My method right now requires the pin to have a specific output frequency, that signal is fed through a bandpass to get the fundamental and the result is rectified and fed into a capacitor that has a bleed resistor. That voltage is passed into a Schmitt-Trigger and finally to a Mosfet or BJT.
It works, but it is awfully complex and has drawbacks like a noticeable delay, BOM cost and also possible failures in the opamps involved.
Is there a simple gold-standard way to do this more efficient?

[MosherIV]

Pull up/down.

[Ian.M]

+ a watchdog circuit (or internal  module) and an external supply supervisor or internal BOR module to reset the MCU if its crashed or the supply to it dips excessively.

If the state of the MCU  I/O pins cant be trusted at low voltages, use two I/O pins on the same port which must be at different levels to activate, pullups/pulldowns to hold them inactive when tristate, and wide voltage range logic to combine them.  See NC7SZ57/..58 universal two input logic gates

[Whales]

So a discrete hardware-level watchdog for keeping an eye on the MCU?  Hmm.

A single pull up/down isn't enough, a crashed or shorted MCU could sustain these.

[Ian.M]

It depends on what level of paranoia is justifiable.  If  failure can result in an unintended ICBM launch, it wouldn't be over-kill to have six or more MCUs of different architectures, in independently powered triads running independently developed firmware + 'tell me three times' voting logic and separate actuator circuits, so that all three MCUs must agree to activate, and if not it falls back to the other three MCUs, and if both triads internally disagree, fails safe.

For less critical applications, the watchdog deals with the stuck pin case.  If its internal, it cant cope with a shorted pin, but external watchdogs are available that require a regular pulse from the MCU to hold off, and their output can be used to drive lock-out logic as well as reset or halt the MCU.   Whether or not you also need a monostable to require a minimum signal duration (greater than the watchdog period) for activation is application specific, but it can be a good place to apply the watchdog lockout signal.

[RoGeorge]

- against high-Z pins during reset, put physical pull-up or pull down resistors outside of the MCU.
- against program hang, use the watchdog timer reset
- against unstable power, use the brown-out reset
- against cosmic rays, use a rad-hard MCU
- against bad switches, transit states of contacts or cut wires, never asume the state is either close or open.  Use two bits (two inputs) for each switch, and evaluate the state (A and not A).  This can also detect when a switch is in transit state or in an undefined state.
- use a heartbeat mechanism and a hot standby redundancy, or full redundancy of many units plus voting to evaluate each decision
- use anti-tamper sensors against physical attacks
- use proper encryption when sending/receiving signals
- always look for single points of failure, sometimes they can appear unintended during the lifetime of a product, even if those single points of failure were not present in the design phase
- log activities and events
- limit the personnel access and secure the physical location
- ...

[Kleinstein]

I would consider using 2 pins with opposite logic.

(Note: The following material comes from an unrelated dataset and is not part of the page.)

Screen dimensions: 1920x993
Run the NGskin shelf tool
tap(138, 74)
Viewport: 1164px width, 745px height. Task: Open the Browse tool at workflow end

One can use a simple NPN to require a low on the emitter and high at the base to sink collector current. When operating something like a relay / coil one could consider switching both sides.

[Ian.M]

A minimal charge pump to drive a MOSFET gate is only four components including the bleed resistor to guarantee the MOSFET's off if the I/O pin isn't toggling fast enough.  However its NOT a suitable approach if you need fast turn-on/turn-off.

You need two caps, one resistor and a BAT54S or similar dual series Schottky diode, arranged in the classic charge pump circuit, pumping up from ground, with the resistor and MOSFET gate as its load.   Choose the caps so a few pin flips doesn't pump enough charge to start turning the MOSFET on, but sustained toggling at your main (or other convenient) loop execution rate turns it hard on.  Add a long enough software delay on startup so repeated resetting cant toggle the pin fast enough to activate it.  Apart from the MOSFET, only the caps and resistor are safety critical - the coupling cap mustn't fail short, and the storage cap and resistor mustn't fail open.

[BreakingOhmsLaw]

A minimal charge pump to drive a MOSFET gate is only four components[...]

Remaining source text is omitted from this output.